(Dataset entries)
- - -
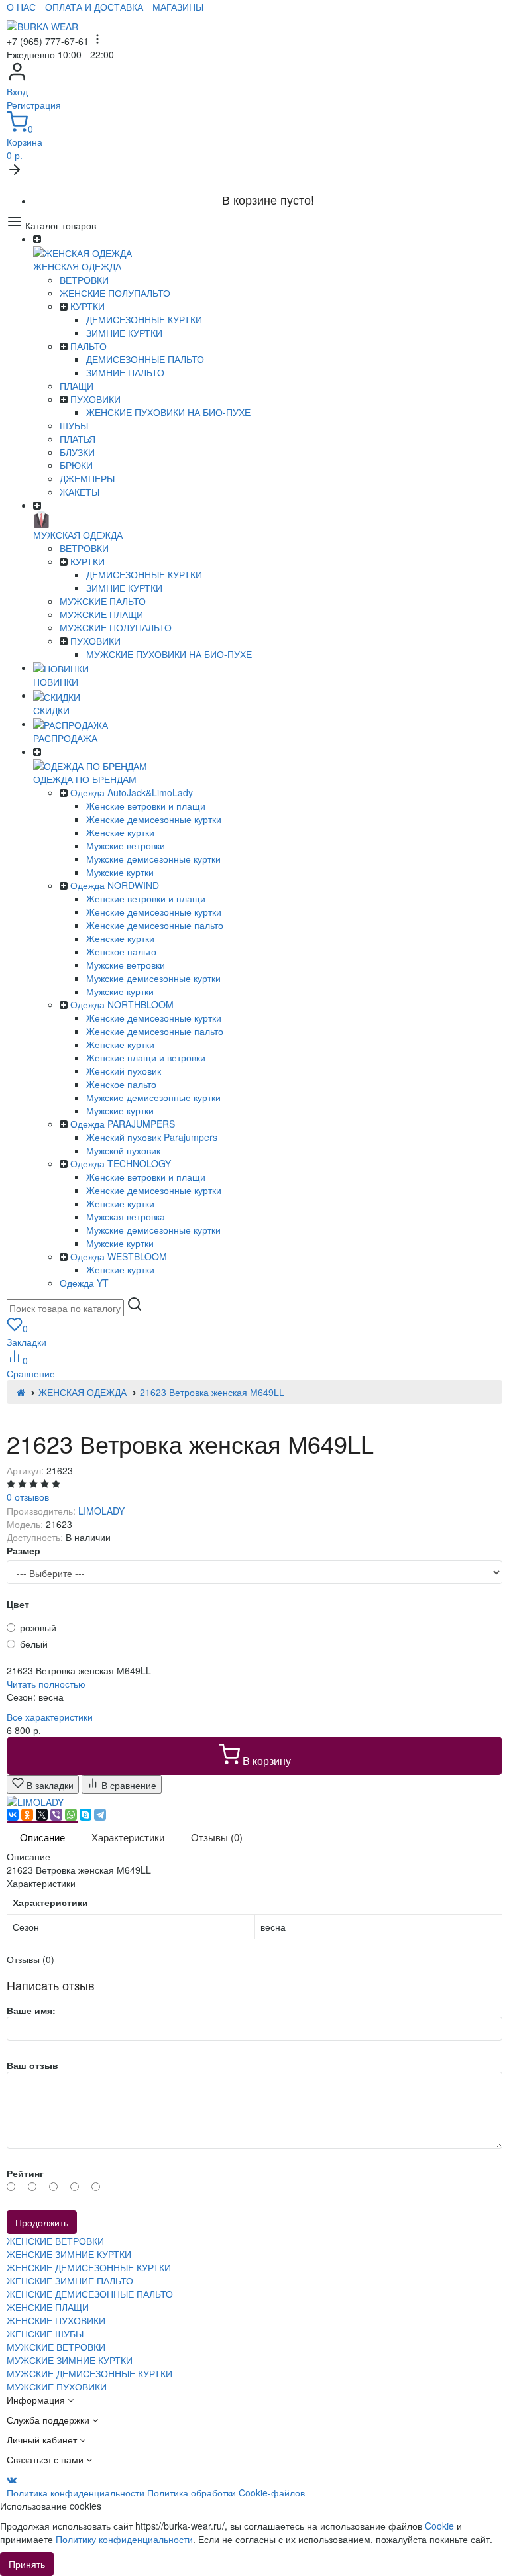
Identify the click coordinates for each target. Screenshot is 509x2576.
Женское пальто (121, 951)
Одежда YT (84, 1282)
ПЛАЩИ (76, 385)
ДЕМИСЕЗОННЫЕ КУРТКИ (144, 319)
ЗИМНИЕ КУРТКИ (124, 332)
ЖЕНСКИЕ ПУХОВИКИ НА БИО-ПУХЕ (168, 412)
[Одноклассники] (27, 1815)
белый (34, 1643)
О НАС (21, 6)
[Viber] (56, 1815)
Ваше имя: (31, 2010)
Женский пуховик (123, 1070)
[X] (42, 1815)
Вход (17, 91)
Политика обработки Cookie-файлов (226, 2492)
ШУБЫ (74, 425)
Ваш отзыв (32, 2065)
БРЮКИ (76, 465)
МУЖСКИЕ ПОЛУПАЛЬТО (116, 627)
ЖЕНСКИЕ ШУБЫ (45, 2333)
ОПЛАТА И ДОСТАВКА (94, 6)
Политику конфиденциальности (124, 2539)
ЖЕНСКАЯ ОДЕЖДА (82, 1392)
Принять (27, 2564)
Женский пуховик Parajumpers (151, 1137)
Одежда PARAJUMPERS (122, 1123)
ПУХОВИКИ (95, 398)
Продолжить (41, 2222)
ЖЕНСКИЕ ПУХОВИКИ (56, 2320)
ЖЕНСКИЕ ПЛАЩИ (48, 2307)
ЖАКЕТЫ (79, 491)
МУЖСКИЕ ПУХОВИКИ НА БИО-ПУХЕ (169, 654)
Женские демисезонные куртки (153, 819)
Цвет (18, 1604)
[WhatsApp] (71, 1815)
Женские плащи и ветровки (145, 1057)
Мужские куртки (120, 872)
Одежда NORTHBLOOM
- - -
Give back exactly the lines from the one that contains "Женский пуховик (123, 1070)" to the end of the data above, both of those lines included.

_Your response_
Женский пуховик (123, 1070)
[X] (42, 1815)
Вход (17, 91)
Политика обработки Cookie-файлов (226, 2492)
ШУБЫ (74, 425)
Ваш отзыв (32, 2065)
БРЮКИ (76, 465)
МУЖСКИЕ ПОЛУПАЛЬТО (116, 627)
ЖЕНСКИЕ ШУБЫ (45, 2333)
ОПЛАТА И ДОСТАВКА (94, 6)
Политику конфиденциальности (124, 2539)
ЖЕНСКАЯ ОДЕЖДА (82, 1392)
Принять (27, 2564)
Женский пуховик Parajumpers (151, 1137)
Одежда PARAJUMPERS (122, 1123)
ПУХОВИКИ (95, 398)
Продолжить (41, 2222)
ЖЕНСКИЕ ПУХОВИКИ (56, 2320)
ЖЕНСКИЕ ПЛАЩИ (48, 2307)
ЖАКЕТЫ (79, 491)
МУЖСКИЕ ПУХОВИКИ НА БИО-ПУХЕ (169, 654)
Женские демисезонные куртки (153, 819)
Цвет (18, 1604)
[WhatsApp] (71, 1815)
Женские плащи и ветровки (145, 1057)
Мужские куртки (120, 872)
Одежда NORTHBLOOM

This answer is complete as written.